From a food and traditional medicine market with hundreds of exotic wildlife packed in cages, a new and deadly respiratory virus emerges. An unprecedented lockdown of Chinese society fails to contain the virus, which proceeds to sweep across the planet, spreading death and shutting down economies from Italy to India. As the virus spikes in major U.S. cities, the federal government deploys U.S. Navy hospital ships to Los Angeles and New York. Shortly upon arrival of the USNS Mercy in LA's port, a U.S. citizen, believing the ship is part of a federal takeover, derails a freight train toward the ship. The train stopped 250 yards short of the vessel. No, that was not the latest summer blockbuster. It was the real summer of 2020.

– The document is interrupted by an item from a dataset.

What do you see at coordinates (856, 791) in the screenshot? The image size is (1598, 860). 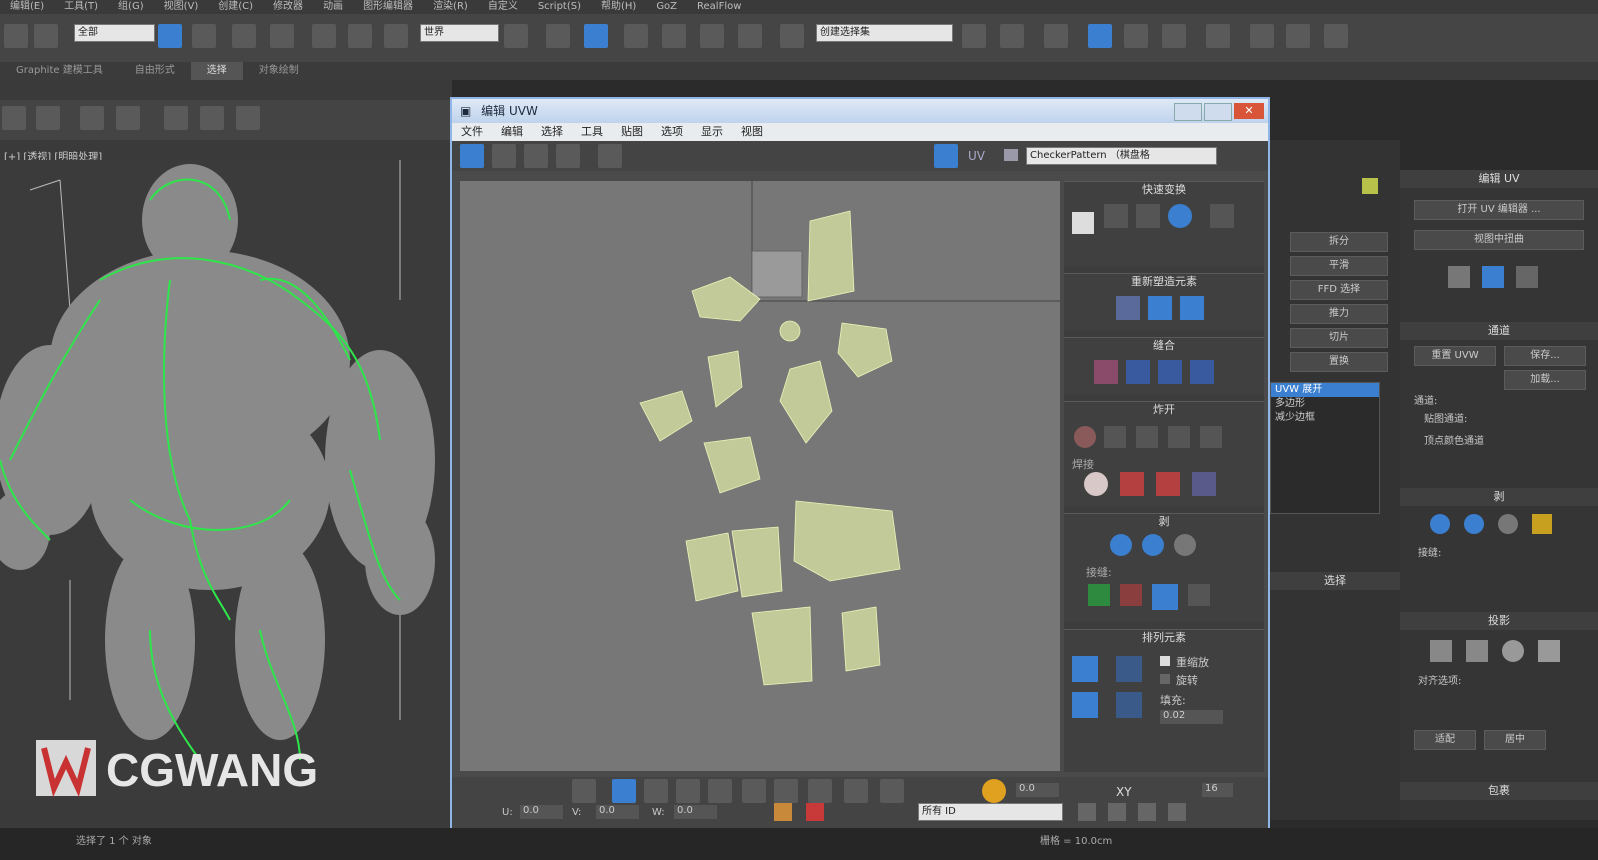 I see `paint-select-icon` at bounding box center [856, 791].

As summer turned into fall, it seemed the effectiveness of national responses to COVID-19 were determined by each society's ability to resolve their social coordination challenges more than their access to technology like hospital ships. COVID-19 has sculpted into high relief already recognized societal problems, which could be addressed once COVID-19 passes. Failure to do so could be a failure to learn the meta-lessons from COVID-19. Among them are at least these three:

  1. A Change in the Relationship Between People and Wildlife and Livestock. COVID-19 is not the first zoonotic infection to deal out death on an international scale. SARS, another zoonosis that emerged from the large-scale trading of wildlife in Chinese markets, swept across 35 countries and killed hundreds of people before being contained through diligent efforts of the international public health community.
  2. Find a Way to Agree About What's True and False. America is in the grips of a culture of kneejerk partisanship, anti-establishment thinking, and associated conspiracy theorizing. This is not just a manifestation on social media, bots, or Russian propaganda. In a recent RAND study, my team found that correlations among antiestablishment tropes on Twitter largely mirrored the patterns we observed in a nationally representative survey. We found that 42 percent of parents falsely believed flu vaccine could give someone the flu, 26 percent believed the CDC was hiding vaccine side effects, and 23 percent believed a deep state controlled the elected U.S. government.
  3. When Times Are Good, That's the Time to Prepare for Rare but High Impact Events. In the months and years before COVID-19 began its pandemic spread, people were focused on issues they now may hardly remember, but that seemed most urgent at the time. There was not enough preparation for an event like COVID-19 even though experts had warned that global pandemics, particularly of zoonotic origin, were an ongoing threat.